La ciudad de Barcelona en 1575

Catalunya e Inglaterra

En Catalunya, en aquellos años, la destilación de alcoholes se había convertido en un sector puntero. Inglaterra y Holanda –y sus colonias- eran los principales mercados. A diferencia de Euskadi, la llegada del Borbón fue interpretada como una verdadera amenaza. El eje borbónico París-Madrid era una invitación a reabrir la herida de los Treinta Años. En caso de guerra las prohibiciones de comercio con países enemigos eran sistemáticas. Eso tenía que significar el derrumbe del sector vitivinícola -productor agrario, industrial destilador y comerciante exportador. Y también del sector textil, que rivalizaba en importancia con los alcoholes. Con respecto a la pañería catalana, que se tenía que abastecer de materia prima pasando –y pagando- por el monopolio de Sevilla, no podía competir con la francesa que lo obtenía directamente de las colonias.

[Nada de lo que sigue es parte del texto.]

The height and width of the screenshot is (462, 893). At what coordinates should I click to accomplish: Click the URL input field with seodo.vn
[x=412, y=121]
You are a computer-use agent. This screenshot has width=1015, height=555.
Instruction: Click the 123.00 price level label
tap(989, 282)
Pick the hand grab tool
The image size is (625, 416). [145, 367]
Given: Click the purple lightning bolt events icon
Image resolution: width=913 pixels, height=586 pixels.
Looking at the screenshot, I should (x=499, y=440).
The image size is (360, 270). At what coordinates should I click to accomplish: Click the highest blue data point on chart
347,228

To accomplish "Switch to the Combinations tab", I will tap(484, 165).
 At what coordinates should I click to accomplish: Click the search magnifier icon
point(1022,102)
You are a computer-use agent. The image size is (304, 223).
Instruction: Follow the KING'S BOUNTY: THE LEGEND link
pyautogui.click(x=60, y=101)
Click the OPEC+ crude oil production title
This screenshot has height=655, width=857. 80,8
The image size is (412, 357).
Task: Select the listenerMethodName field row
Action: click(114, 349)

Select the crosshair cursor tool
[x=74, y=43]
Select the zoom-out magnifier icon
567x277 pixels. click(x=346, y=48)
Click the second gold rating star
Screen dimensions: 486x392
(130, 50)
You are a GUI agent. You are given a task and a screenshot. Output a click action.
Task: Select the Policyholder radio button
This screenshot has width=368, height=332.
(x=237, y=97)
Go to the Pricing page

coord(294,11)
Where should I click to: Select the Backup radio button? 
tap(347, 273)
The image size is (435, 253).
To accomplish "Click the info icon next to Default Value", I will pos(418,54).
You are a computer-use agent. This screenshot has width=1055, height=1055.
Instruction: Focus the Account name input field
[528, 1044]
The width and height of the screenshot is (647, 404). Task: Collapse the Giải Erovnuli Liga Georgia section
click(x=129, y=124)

Pasados 300 años, una decisión inglesa –el Brexit- desbroza –de nuevo- los caminos de la historia. Y sacude viejos tratados internacionales incumplidos y olvidados

El 1705 Catalunya firmó un pacto con Inglaterra –el Tratado de Génova- que tenía tanto de político como de económico. Porque garantizaba la importación de algodón y la exportación de alcoholes. Y la abolición del monopolio castellano. La pujanza del sector industrial catalán. Y porque contemplaba la posibilidad de que Catalunya se convirtiera en una República bajo protección británica. El mismo sendero que habían andado los holandeses cincuenta años antes para independizarse del imperio hispánico. El viejo sueño de la Holanda del Mediterráneo. Pasados trescientos años, una decisión inglesa –el Brexit- desbroza –de nuevo- los caminos de la historia. Y sacude viejos tratados internacionales incumplidos y olvidados. En Catalunya y en Euskadi las miradas, estos días, están atentas a los movimientos escoceses. Y a los pasos de su Parlamento y de su primera ministra.